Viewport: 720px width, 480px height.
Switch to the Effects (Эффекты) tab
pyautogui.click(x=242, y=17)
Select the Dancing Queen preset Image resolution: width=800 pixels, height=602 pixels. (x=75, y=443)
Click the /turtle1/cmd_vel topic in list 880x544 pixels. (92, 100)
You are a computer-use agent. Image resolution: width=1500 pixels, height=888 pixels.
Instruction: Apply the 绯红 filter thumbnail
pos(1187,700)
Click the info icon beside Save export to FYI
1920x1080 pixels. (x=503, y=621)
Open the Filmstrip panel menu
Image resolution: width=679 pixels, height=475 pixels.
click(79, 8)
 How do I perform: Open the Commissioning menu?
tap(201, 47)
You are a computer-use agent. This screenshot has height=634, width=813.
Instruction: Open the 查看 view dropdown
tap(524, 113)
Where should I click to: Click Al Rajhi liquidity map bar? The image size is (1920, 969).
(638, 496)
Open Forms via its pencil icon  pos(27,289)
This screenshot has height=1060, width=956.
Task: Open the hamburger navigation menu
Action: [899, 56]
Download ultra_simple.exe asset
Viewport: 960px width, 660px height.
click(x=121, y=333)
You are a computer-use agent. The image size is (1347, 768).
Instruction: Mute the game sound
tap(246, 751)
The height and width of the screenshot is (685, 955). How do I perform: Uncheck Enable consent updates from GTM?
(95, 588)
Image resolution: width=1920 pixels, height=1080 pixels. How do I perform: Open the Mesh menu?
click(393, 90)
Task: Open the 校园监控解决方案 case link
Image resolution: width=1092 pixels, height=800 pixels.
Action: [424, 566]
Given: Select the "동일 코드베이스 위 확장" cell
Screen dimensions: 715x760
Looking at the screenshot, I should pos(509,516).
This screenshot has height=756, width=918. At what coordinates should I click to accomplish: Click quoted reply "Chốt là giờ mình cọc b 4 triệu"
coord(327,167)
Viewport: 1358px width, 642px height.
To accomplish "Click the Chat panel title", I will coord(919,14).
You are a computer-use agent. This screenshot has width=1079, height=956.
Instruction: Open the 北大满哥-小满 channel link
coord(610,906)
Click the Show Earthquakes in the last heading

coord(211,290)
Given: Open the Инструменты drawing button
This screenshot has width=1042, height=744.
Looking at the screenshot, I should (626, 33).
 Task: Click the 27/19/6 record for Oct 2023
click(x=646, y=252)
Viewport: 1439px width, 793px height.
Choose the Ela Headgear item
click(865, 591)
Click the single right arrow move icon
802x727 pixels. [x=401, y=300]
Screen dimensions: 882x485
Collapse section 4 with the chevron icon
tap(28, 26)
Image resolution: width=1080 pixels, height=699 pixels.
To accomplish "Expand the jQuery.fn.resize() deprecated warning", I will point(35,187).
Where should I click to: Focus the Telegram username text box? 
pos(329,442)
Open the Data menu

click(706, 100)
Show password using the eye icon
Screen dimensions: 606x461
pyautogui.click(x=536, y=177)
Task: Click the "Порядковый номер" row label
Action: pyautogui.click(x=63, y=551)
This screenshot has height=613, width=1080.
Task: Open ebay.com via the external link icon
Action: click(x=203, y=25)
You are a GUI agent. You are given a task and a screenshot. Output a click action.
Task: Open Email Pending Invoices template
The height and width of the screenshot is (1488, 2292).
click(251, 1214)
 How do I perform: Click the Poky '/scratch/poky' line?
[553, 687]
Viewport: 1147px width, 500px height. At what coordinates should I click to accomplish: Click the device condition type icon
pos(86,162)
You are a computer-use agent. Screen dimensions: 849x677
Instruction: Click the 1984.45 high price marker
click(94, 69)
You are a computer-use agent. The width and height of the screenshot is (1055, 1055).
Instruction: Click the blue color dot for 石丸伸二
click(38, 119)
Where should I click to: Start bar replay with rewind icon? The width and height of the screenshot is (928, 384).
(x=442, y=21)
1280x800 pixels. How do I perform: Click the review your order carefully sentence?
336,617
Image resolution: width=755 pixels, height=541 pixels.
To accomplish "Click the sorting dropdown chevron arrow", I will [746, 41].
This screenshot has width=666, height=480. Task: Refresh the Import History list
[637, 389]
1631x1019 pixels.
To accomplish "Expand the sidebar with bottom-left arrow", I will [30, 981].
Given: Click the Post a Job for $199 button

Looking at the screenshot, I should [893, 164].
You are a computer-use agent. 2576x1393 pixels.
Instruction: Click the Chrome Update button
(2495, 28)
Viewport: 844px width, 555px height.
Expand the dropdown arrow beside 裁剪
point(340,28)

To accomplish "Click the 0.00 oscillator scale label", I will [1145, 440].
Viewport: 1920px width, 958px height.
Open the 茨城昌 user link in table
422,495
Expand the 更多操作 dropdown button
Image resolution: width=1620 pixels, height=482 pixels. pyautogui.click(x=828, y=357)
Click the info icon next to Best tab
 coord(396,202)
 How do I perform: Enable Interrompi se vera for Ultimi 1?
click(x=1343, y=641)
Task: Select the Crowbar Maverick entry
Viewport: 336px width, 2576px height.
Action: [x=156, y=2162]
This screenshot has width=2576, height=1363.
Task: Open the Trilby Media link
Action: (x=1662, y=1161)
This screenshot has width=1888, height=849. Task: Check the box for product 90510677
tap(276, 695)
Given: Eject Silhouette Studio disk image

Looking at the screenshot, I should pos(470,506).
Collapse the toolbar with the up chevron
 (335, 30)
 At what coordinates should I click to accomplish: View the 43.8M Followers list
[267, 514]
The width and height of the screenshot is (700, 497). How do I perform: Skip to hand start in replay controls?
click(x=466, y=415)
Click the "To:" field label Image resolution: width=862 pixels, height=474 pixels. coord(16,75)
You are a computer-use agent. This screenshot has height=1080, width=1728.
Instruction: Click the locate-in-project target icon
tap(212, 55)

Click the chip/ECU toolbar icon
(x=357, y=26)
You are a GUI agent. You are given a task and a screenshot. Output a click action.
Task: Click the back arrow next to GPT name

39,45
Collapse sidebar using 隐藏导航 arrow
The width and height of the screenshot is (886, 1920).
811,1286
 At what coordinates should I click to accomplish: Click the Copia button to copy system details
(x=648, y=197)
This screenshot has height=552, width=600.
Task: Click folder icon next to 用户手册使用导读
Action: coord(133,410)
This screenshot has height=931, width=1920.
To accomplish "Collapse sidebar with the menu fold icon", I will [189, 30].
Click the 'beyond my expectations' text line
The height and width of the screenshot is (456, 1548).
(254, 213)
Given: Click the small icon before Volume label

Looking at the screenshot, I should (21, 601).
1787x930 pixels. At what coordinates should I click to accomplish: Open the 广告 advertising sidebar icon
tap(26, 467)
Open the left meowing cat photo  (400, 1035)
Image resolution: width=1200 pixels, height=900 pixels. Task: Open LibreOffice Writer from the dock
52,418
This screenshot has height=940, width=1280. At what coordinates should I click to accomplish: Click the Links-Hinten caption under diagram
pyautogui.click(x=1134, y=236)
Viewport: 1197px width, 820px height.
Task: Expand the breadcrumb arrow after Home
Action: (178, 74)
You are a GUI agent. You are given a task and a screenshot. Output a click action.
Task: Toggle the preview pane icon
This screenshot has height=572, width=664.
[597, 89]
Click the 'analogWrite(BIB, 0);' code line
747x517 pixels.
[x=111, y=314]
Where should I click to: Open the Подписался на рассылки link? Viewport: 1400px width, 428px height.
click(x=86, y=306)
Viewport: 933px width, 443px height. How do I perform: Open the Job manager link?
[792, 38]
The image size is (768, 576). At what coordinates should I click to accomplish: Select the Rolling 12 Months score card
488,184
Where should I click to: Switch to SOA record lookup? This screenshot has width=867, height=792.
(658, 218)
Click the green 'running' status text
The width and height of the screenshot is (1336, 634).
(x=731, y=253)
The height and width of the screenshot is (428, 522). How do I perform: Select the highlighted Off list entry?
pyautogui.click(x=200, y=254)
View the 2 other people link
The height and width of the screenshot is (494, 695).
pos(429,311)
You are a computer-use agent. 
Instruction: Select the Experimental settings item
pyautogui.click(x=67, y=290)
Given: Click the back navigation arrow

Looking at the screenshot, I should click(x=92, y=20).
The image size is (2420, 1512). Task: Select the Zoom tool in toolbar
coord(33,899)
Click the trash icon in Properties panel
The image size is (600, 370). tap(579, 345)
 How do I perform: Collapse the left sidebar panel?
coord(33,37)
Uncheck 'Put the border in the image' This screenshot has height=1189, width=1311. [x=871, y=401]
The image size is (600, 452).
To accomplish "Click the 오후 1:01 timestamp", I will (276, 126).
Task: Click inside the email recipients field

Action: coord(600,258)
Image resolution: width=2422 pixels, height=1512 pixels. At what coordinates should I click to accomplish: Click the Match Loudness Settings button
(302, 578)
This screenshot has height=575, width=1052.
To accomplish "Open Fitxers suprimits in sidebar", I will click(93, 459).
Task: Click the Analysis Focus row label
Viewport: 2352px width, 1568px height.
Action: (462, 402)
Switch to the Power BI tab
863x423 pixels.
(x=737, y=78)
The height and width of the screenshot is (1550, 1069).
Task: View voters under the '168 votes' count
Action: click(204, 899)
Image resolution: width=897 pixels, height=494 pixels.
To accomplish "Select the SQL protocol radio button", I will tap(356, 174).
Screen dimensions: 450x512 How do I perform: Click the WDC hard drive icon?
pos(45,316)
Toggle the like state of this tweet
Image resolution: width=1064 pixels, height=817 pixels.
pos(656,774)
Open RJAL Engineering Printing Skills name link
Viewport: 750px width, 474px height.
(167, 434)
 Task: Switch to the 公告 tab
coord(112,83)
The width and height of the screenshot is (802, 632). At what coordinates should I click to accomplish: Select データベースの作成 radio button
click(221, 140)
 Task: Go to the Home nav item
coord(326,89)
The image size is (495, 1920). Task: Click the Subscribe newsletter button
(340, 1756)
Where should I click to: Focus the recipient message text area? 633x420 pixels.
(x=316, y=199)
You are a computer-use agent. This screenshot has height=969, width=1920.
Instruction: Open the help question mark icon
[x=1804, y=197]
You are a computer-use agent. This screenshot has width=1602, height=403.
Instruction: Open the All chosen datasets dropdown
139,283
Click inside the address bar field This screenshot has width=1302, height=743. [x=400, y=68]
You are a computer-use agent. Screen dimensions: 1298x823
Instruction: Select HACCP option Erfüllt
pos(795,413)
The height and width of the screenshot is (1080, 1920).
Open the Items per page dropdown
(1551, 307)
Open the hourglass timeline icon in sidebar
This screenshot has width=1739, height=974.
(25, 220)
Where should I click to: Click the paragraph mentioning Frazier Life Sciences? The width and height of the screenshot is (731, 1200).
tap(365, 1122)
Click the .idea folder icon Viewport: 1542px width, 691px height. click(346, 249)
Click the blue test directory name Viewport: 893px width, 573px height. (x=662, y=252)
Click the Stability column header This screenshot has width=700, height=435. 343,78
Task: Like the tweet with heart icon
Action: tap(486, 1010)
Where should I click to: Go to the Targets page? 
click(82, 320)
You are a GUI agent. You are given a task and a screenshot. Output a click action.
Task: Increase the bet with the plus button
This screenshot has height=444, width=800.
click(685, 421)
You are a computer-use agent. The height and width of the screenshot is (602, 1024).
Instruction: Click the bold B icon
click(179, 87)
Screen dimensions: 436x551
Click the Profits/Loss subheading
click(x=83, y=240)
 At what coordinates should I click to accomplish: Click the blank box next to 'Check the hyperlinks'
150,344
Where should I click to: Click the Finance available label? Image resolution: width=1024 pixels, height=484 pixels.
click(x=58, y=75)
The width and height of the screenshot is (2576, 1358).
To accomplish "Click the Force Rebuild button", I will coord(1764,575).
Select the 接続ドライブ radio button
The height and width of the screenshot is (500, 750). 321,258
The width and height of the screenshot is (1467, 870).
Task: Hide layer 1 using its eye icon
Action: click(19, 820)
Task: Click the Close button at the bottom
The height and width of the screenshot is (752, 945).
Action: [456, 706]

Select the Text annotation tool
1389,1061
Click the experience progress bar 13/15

• Directive: Copy out the lines from the one containing "Task: Click inside the email recipients field" to the one containing "will click(93, 459).", both included, reproducing each without any change.

• Reply to the task:
Task: Click inside the email recipients field

Action: coord(600,258)
Image resolution: width=2422 pixels, height=1512 pixels. At what coordinates should I click to accomplish: Click the Match Loudness Settings button
(302, 578)
This screenshot has height=575, width=1052.
To accomplish "Open Fitxers suprimits in sidebar", I will click(93, 459).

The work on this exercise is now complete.